C'était l'âge et l'heure de slows: "Avalon", "Night and Day", et en boucle et surtout et encore: "Sweet Lorraine...Lorraine...Lorraine" chanté par Connie Boswell.

La première fois où j'ai dansé vraiment en public, ce fut justement avec une belle Africaine, au "bal Nègre" de la rue Blomet, à la stupéfaction des charmants Blancs encanaillés qui m'avaient emmené en Hispano, et me regardaient, du haut de la mezzanine circulaire avec leur jeune fille blonde un peu affolée, ma seule et chère amie de tendre enfance des serres coquines du château. Tout cela se passait sur une musique de rêve, swing-biguine, dans une atmosphère lourde, humide, sentant le pois cassé. 

Elle dansait bien, cette grande négouesse, en rigolant, et mieux que moi, en fait c'était elle qui conduisait, délicatement, cet unique jeune blanc, puceau aussi de la danse. J'ai retrouvé avec bonheur cette chaleur, ces odeurs, mais encore plus fortes, quand la transpiration indigène s'ajoute à la transpiration de la brousse en décomposition, à la saison des pluies. 
Ainsi, à Cayenne, au "Petit Balcon", pendant le bal Touloulou, ahurissant de rythme et de chorégraphie parfaite, spontanée, obscène et sans malice. Ainsi au "Select Tango" à Fort de France, aux musiques irrésistibles.

Dans les soirées avec ou chez les Noirs américains, en Caroline du Sud, avec cette tant regrettée et chère Muriel Reed, il faisait aussi chaud. Ces Blacks chic et francophiles dansaient aussi bien, avec leurs beaux costumes du Nouvel An, et cachaient leurs bouteilles de Jack Daniels dans des "brown bags" habillés de robes de poupées; mais l'odeur ambiante, "sui generis", n'était plus que déodorant et after-shave.

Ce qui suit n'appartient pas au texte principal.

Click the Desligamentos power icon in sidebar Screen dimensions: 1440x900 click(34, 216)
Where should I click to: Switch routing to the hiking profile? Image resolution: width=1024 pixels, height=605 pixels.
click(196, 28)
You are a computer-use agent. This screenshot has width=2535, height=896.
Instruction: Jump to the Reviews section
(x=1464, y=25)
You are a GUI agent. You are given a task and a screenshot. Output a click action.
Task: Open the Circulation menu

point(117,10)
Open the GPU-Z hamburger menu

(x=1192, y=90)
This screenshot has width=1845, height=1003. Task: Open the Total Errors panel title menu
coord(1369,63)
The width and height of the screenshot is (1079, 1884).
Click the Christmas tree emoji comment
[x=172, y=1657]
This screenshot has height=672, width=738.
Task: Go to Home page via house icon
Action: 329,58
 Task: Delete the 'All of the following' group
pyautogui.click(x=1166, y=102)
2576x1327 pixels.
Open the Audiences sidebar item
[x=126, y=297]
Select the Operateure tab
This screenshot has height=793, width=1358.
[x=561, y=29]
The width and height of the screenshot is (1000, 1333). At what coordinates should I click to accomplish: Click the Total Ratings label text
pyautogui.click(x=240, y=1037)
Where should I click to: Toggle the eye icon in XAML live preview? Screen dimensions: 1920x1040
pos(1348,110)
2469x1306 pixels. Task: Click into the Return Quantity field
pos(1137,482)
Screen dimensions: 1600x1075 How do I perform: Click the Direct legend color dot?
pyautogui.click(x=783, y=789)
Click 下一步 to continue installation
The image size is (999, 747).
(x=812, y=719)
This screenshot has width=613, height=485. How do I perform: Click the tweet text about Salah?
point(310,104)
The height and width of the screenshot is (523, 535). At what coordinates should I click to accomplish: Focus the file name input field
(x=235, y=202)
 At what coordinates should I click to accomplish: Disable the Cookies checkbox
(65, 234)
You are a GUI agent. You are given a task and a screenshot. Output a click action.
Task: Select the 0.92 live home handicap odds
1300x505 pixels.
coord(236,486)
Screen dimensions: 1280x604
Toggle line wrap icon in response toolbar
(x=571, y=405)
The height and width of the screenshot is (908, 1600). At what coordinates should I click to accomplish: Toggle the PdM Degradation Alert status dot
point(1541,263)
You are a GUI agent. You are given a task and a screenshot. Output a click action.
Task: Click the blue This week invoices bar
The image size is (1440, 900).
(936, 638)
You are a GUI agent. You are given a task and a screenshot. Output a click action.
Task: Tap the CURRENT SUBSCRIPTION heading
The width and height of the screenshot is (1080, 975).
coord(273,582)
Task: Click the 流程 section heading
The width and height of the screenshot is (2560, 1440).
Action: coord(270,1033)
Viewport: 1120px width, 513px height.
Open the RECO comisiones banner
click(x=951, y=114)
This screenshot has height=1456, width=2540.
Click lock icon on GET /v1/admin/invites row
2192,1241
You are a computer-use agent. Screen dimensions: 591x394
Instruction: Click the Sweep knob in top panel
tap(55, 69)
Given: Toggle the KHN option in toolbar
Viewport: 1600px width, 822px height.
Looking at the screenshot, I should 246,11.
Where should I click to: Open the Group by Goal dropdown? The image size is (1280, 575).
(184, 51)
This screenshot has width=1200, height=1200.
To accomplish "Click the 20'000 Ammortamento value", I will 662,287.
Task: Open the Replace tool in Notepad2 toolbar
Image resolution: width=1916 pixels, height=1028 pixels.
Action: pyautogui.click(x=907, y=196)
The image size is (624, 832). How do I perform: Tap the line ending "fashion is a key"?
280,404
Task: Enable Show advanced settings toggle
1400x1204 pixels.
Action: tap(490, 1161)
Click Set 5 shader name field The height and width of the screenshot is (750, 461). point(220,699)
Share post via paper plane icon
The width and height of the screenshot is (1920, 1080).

Ils oubliaient volontiers leurs ancêtres les Gaulois d'Afrique, et nos Nègres français, à leurs yeux américains, étaient plutôt considérés comme des sauvages. Cette surprenante attitude était celle des années soixante, quand la ségrégation kukluxkanesque fleurissait encore, qu'il y avait encore des bancs et des chiottes interdits aux Blacks en Alabama, et que les colonies étaient encore françaises et paisibles.